(TASK TO COMPLETE): For the material below, set down exactly the lines between the one containing "Where should I click to: Toggle" and the last line, both included, leaving every picture out.

(MATERIAL SHOWN):
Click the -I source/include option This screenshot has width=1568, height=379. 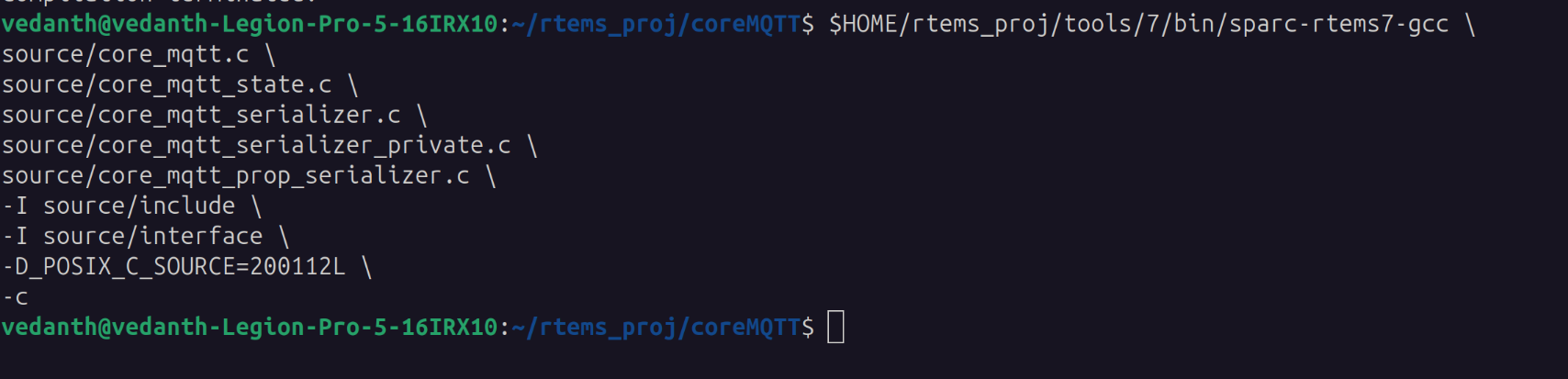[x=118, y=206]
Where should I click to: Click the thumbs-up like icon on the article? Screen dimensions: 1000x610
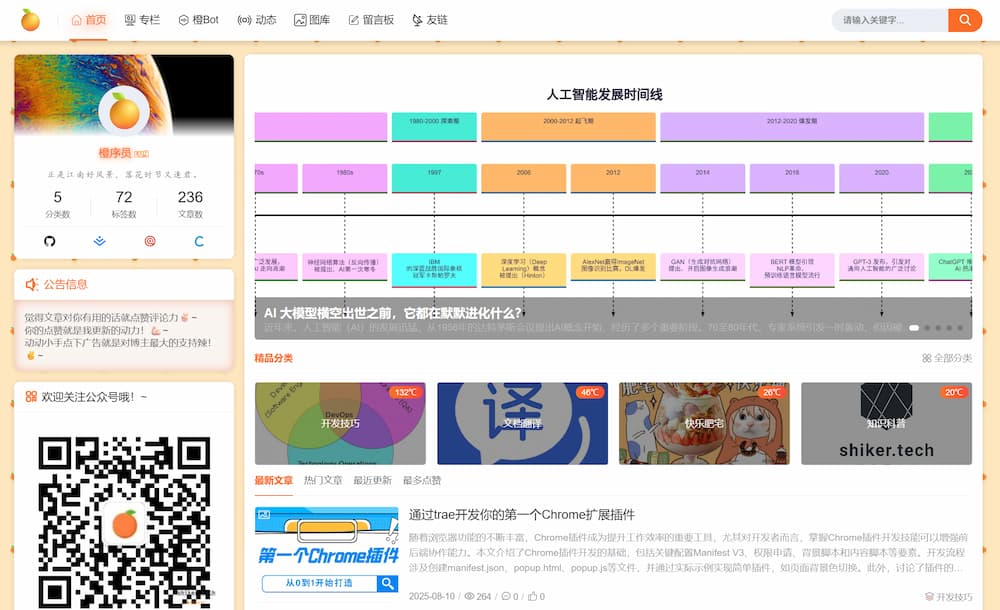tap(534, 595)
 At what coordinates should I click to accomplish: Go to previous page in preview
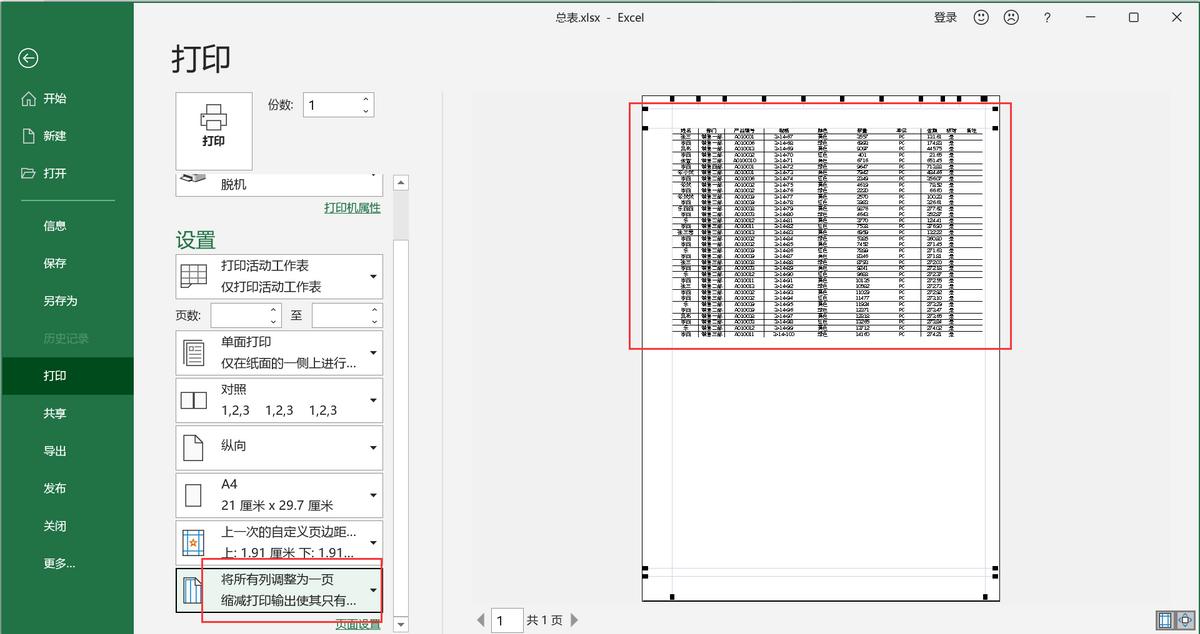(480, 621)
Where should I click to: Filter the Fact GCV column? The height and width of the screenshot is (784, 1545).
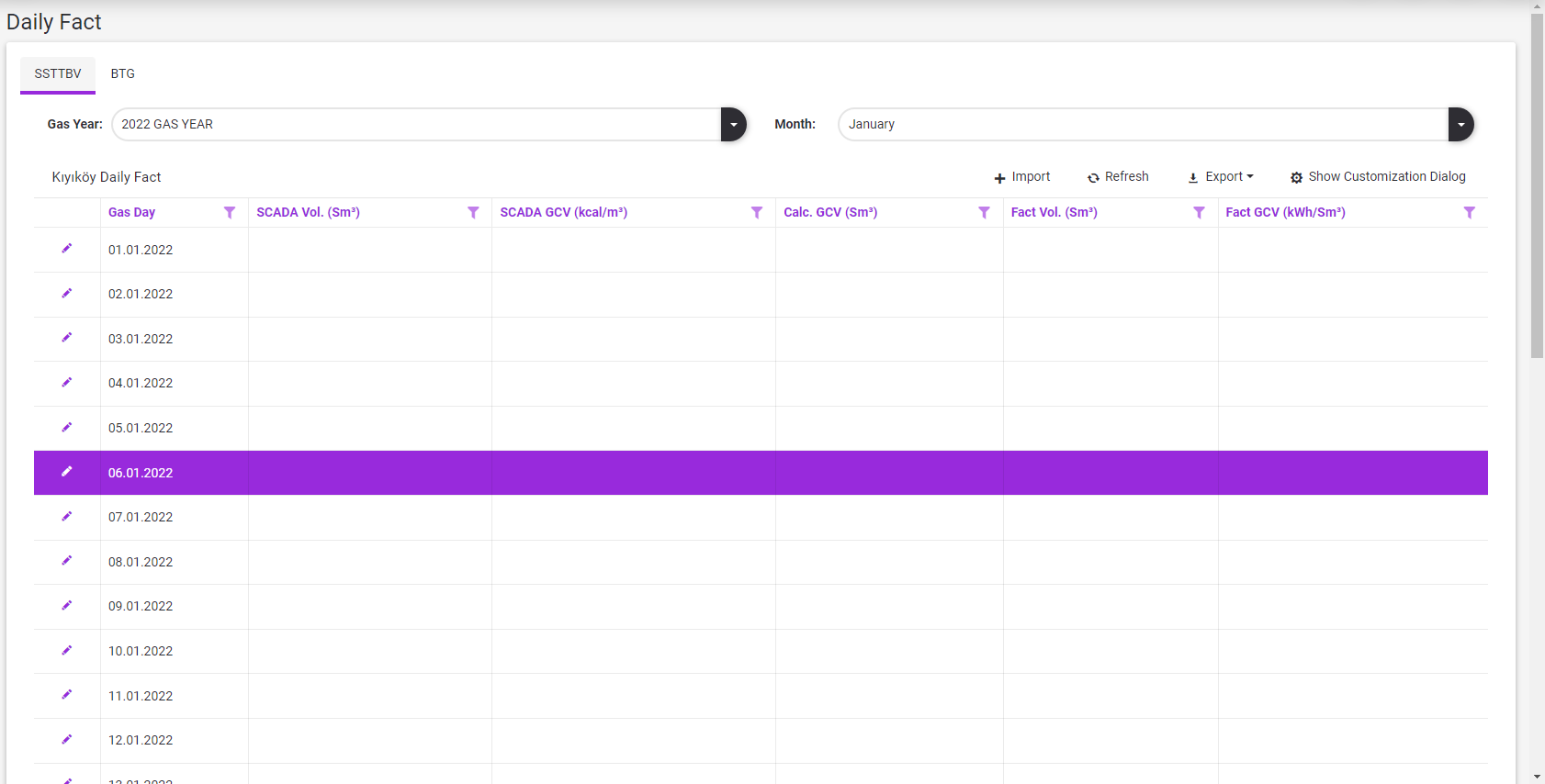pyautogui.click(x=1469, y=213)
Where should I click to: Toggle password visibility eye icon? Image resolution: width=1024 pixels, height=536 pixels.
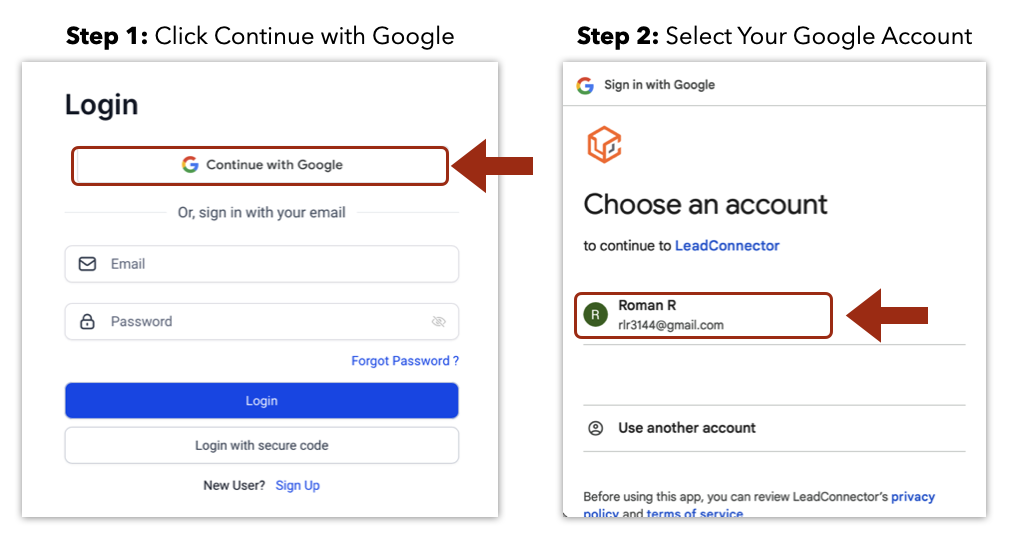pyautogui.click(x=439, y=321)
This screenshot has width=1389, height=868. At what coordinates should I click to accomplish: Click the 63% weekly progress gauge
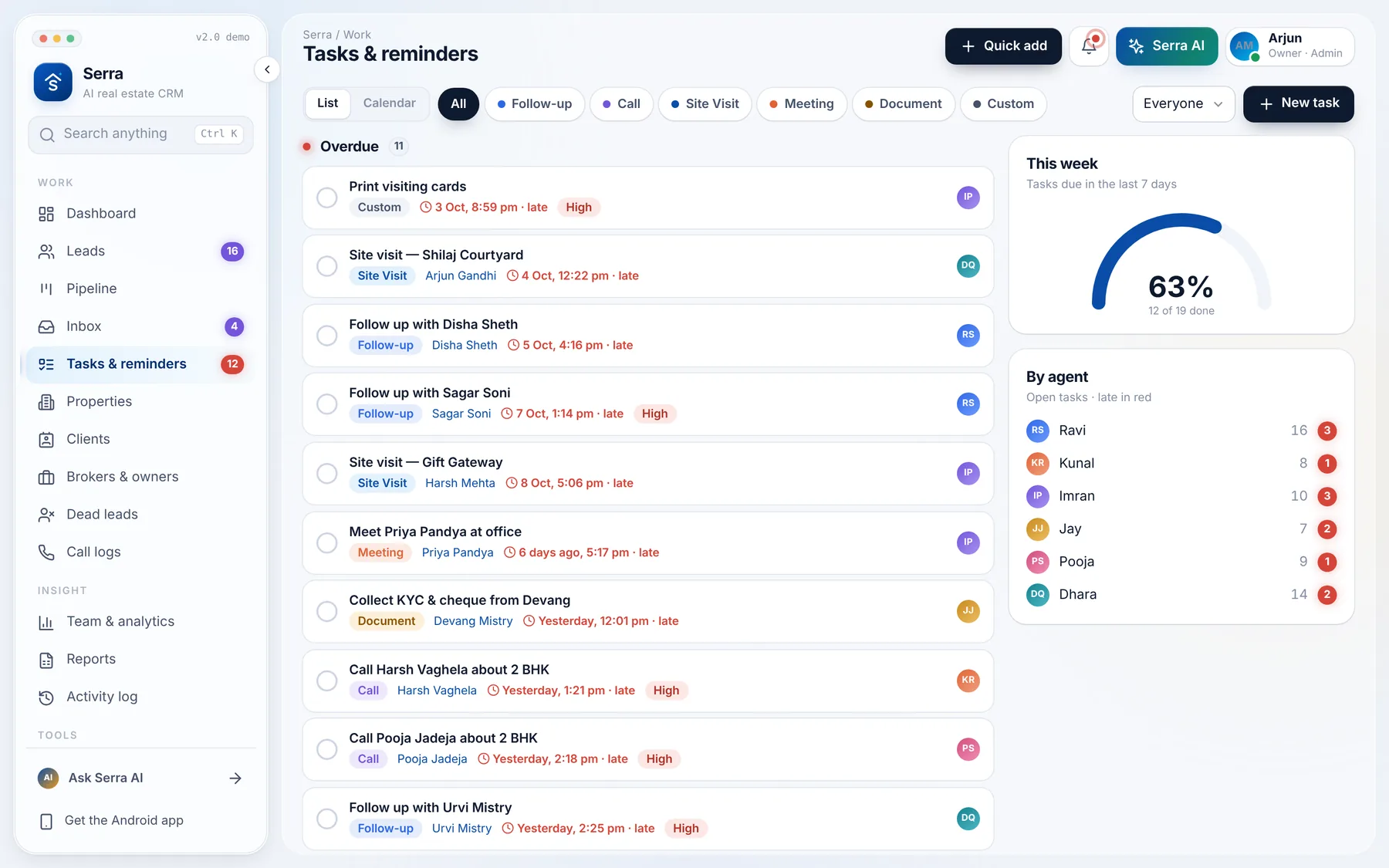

(YOUR SOLUTION):
Where should I click to: Toggle password visibility eye icon? Image resolution: width=1024 pixels, height=536 pixels.
pyautogui.click(x=439, y=321)
This screenshot has width=1389, height=868. At what coordinates should I click to accomplish: Click the 63% weekly progress gauge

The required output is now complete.